**DATA UNDER STUDY:**
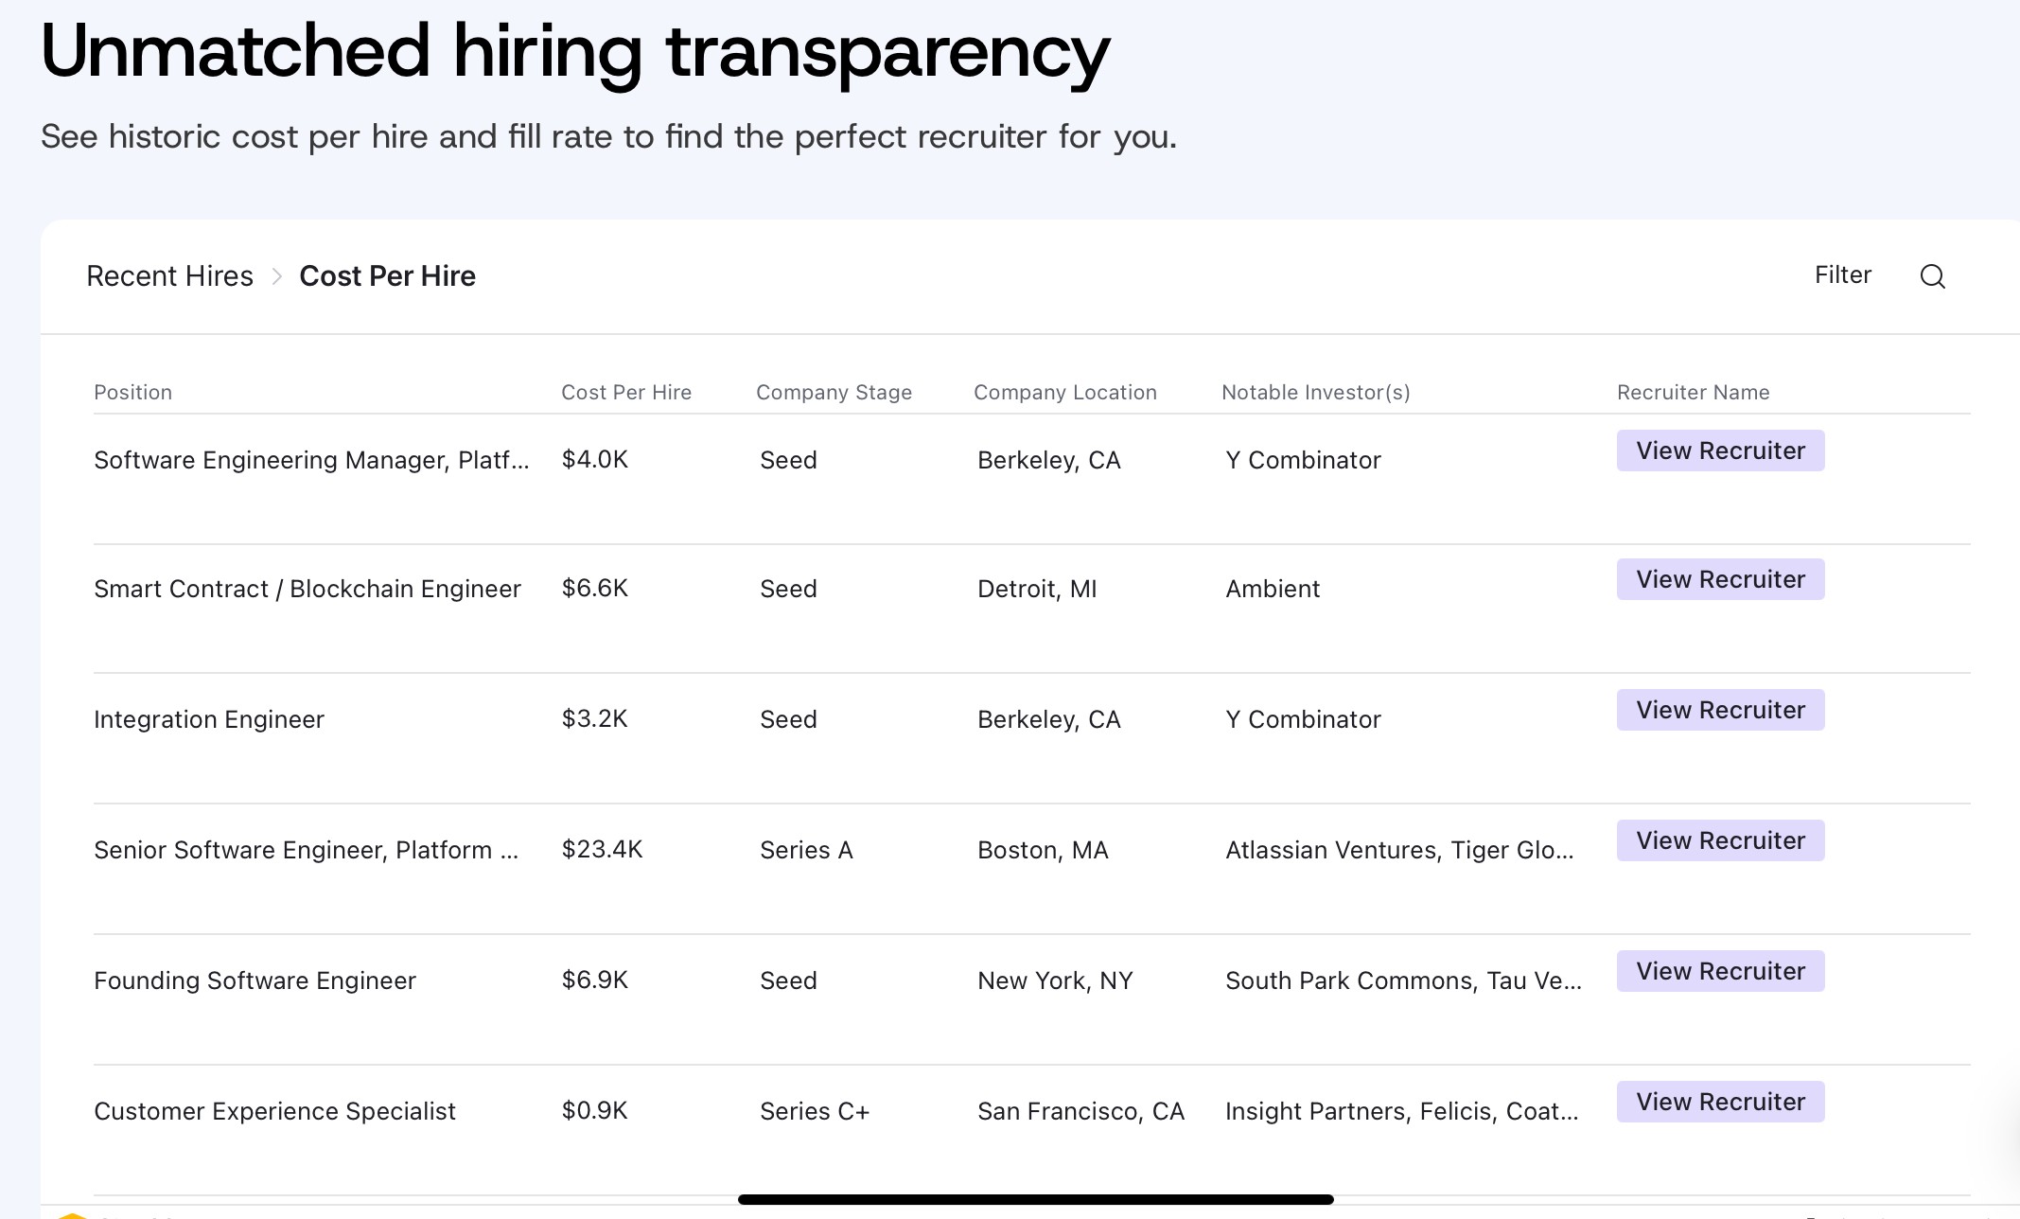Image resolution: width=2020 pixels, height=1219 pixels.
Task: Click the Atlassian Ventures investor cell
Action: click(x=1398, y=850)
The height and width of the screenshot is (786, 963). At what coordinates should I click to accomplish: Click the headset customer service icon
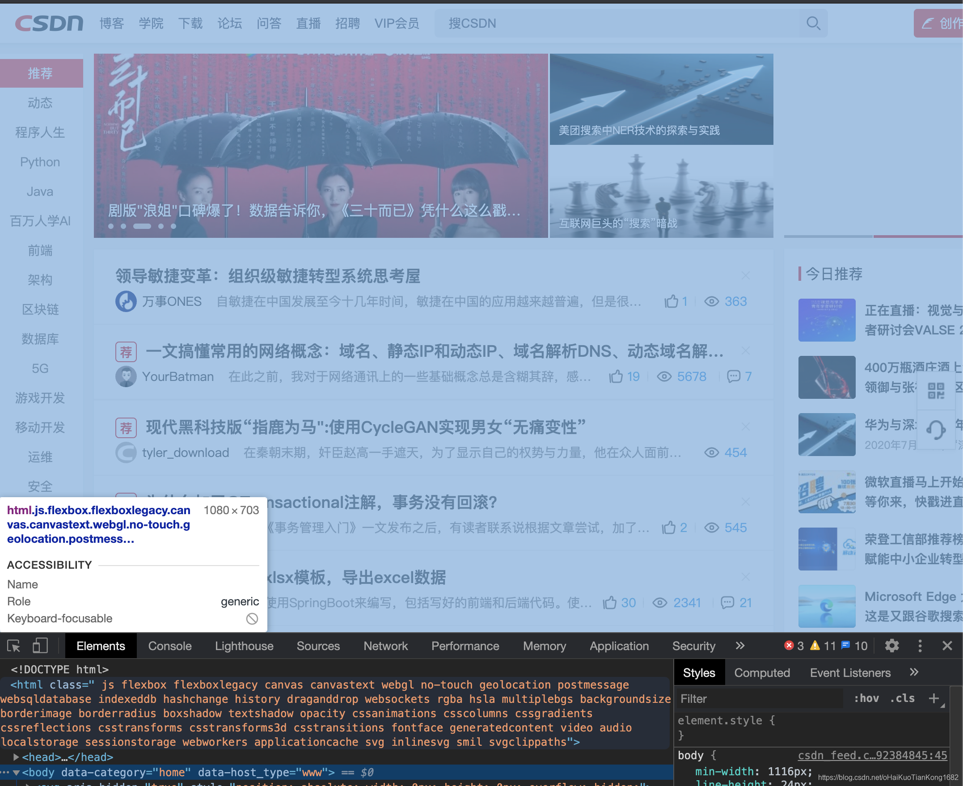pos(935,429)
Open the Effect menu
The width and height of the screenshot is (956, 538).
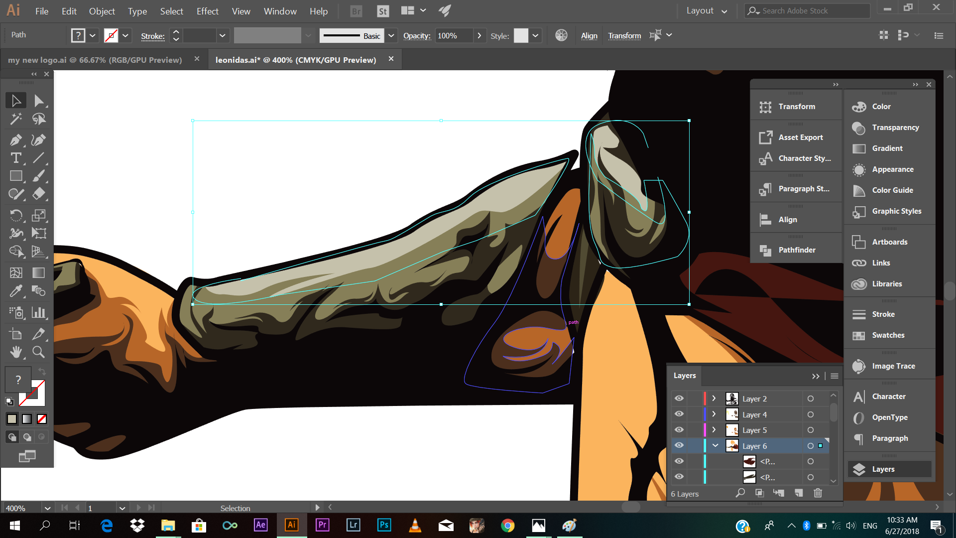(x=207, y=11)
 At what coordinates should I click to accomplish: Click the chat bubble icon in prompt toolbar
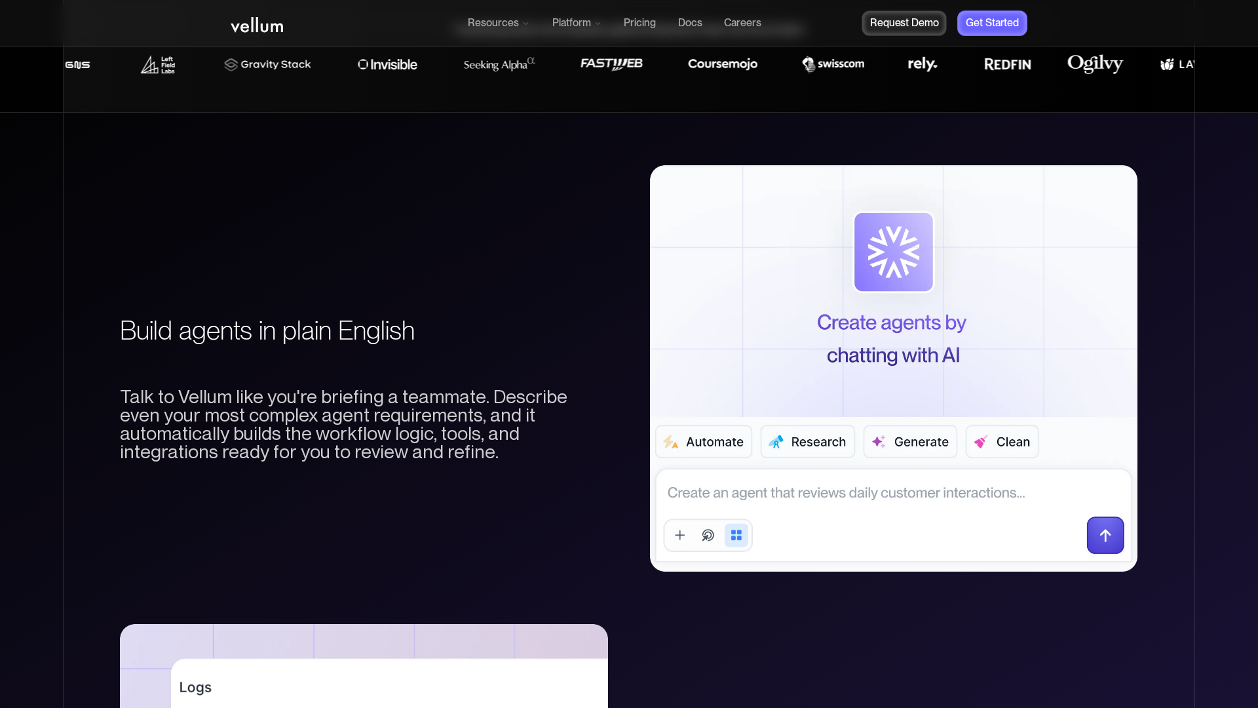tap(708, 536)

**WHAT YOU HAVE TO DO:** Please retype the entries above word for word, but only from the line containing "The height and" through the last line, and without the pictures.

**OUTPUT OF THE EXERCISE:**
The height and width of the screenshot is (786, 963). At what coordinates should I click to accomplish: Click the headset customer service icon
pos(935,429)
Open the Effect menu
The width and height of the screenshot is (956, 538).
(x=207, y=11)
 At what coordinates should I click to accomplish: Click the chat bubble icon in prompt toolbar
tap(708, 536)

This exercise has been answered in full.